Do outro lado, temos Mercy. Rebecca Ferguson tinha um papel difícil interpretando a Juiza Maddox, IAs e robôs na dramaturgia geralmente vivem o dilema do “sou vivo ou sou uma máquina?”. Já Maddox não tem dúvidas, ela é uma máquina. Mesmo sendo um programa, a Rebecca entrega uma atuação consistente com o que conhecemos hoje sobre inteligências artificiais. Não será uma máquina memorável como as de obras como Eu, Robô ou Exterminador do Futuro, mas tem seus momentos. Somente no terceiro ato, quando haveria espaço para mais destaque, a atuação não corresponde totalmente às expectativas.
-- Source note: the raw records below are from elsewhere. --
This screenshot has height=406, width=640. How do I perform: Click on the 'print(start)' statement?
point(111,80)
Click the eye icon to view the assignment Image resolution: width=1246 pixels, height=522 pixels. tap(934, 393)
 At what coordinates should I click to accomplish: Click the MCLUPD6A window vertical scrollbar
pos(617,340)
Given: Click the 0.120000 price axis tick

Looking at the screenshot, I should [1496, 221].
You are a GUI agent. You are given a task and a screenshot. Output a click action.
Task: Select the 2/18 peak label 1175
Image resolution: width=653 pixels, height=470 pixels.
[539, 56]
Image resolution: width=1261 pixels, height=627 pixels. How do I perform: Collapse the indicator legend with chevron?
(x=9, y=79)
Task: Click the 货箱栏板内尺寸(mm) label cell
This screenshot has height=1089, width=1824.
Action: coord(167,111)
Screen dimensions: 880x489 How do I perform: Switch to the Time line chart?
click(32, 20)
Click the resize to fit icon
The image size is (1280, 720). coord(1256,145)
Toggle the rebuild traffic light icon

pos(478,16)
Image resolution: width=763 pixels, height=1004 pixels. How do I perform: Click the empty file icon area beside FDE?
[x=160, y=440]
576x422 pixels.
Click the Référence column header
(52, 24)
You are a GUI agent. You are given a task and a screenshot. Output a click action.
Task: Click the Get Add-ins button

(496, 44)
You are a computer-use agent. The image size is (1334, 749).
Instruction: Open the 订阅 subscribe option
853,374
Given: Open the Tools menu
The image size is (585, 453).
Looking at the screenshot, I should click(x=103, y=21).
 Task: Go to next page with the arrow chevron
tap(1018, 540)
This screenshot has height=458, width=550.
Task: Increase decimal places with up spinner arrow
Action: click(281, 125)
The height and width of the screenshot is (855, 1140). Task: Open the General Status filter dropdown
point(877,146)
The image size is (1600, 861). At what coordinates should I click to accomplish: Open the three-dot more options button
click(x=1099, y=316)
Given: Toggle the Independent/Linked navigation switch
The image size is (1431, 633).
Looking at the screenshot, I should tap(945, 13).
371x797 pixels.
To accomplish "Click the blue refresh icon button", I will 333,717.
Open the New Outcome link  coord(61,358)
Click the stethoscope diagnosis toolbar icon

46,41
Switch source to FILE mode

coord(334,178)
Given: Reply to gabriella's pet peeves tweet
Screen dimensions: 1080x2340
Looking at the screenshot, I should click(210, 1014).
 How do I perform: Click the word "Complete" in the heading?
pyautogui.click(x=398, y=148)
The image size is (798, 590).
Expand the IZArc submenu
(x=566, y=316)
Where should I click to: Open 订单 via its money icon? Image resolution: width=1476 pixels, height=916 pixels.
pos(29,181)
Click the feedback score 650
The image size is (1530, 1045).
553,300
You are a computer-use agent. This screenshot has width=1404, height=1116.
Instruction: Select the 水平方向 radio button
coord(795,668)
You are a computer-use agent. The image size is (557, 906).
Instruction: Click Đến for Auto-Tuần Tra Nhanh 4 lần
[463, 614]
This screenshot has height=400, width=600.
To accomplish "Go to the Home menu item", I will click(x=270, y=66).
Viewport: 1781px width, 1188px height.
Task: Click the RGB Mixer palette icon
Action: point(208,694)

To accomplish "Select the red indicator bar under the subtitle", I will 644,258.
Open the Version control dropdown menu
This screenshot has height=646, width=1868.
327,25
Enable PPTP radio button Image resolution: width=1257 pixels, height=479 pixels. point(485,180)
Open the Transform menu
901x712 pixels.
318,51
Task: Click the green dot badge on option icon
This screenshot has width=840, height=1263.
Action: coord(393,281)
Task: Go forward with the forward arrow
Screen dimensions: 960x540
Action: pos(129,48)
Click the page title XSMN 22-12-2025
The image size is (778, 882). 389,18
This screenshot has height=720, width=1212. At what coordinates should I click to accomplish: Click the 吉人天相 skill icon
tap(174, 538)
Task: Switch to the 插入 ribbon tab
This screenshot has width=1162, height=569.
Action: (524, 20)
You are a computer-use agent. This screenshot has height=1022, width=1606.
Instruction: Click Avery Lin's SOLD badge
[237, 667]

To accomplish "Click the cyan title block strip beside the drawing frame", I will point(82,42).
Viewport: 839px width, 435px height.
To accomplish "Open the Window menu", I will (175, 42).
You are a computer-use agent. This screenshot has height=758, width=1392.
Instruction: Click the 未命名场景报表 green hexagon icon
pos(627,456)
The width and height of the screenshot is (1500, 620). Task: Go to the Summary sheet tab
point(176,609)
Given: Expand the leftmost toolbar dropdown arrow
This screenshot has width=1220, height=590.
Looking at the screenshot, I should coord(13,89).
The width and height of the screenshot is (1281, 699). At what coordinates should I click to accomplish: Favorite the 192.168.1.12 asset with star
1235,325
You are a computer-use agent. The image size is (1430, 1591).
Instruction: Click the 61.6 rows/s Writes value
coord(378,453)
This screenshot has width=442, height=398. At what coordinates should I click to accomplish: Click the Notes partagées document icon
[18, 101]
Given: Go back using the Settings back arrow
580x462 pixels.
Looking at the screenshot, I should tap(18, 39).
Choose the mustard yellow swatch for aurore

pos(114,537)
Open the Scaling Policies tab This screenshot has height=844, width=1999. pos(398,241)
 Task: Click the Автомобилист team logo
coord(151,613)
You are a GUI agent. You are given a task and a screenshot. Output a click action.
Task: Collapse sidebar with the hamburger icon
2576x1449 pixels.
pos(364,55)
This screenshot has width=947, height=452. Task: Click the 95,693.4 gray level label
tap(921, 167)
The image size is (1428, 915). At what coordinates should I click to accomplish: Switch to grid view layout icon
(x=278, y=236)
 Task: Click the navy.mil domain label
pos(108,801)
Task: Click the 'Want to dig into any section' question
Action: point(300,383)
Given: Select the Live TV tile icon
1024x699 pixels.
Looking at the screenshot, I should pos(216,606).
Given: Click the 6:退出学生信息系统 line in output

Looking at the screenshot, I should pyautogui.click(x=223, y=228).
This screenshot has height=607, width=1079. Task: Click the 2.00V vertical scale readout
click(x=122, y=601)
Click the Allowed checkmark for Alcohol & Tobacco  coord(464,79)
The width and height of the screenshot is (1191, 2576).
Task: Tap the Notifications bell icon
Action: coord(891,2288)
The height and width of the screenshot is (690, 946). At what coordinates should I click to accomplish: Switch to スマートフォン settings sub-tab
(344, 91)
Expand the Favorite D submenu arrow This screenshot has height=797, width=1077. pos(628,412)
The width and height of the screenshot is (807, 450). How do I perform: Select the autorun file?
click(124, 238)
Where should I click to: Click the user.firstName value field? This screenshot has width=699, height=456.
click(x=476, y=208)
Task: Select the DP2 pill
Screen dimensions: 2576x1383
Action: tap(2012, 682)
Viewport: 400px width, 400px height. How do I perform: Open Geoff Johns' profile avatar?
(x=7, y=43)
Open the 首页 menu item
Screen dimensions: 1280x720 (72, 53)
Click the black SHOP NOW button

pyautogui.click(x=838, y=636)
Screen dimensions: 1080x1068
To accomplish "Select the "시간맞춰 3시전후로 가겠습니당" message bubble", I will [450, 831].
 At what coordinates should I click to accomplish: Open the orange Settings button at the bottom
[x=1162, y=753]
Falando em último ato, o roteiro do filme é consistente, simples, mas se perde em alguns clichês. A trama tem um bom começo e se desenvolve muito bem; porém, a partir da segunda metade, ficamos numa gangorra de altos e baixos. O julgamento e a defesa de Chris têm consistência, com resgates de elementos do passado na tentativa de provar a inocência. O problema é que, quando chegamos ao primeiro plot twist, somos apresentados a um grande clichê, e o terceiro ato fica recheado de situações que já vimos em filmes desse tipo. O terceiro ato se sustenta pelo que foi construído lá atrás e pelo segundo plot twist, que aí sim dá uma virada de chave, trazendo uma ótima crítica social e um discurso muito atual sobre segurança e justiça. Sem dúvida, o segundo plot salva o roteiro e deixa o público ir para casa com uma boa reflexão.
O filme tem uma direção muito interessante, em que novamente vemos o uso da tecnologia e referências a Black Mirror, principalmente aos episódios “Toda a sua história” e “Crocodile”. A maneira como a tecnologia é utilizada torna o filme muito dinâmico, fazendo o tempo voar durante a sessão. Os momentos de ação são bons, destacando-se cenas em POV (point of view), com a câmera em primeira pessoa, que entregam grande sensação de realidade. Além disso, o fato de o filme ter sido exibido em IMAX só contribuiu para tornar o ponto mais alto da produção.
Justiça Artificial é um filme superinteressante, com uma mensagem atual que rende diversas discussões e opiniões. A obra sabe dialogar com o espectador e inserir o público na trama. Entre as produções recentes, é uma das que mais se destacam quando falamos sobre inteligência artificial, o papel da polícia e, principalmente, a justiça.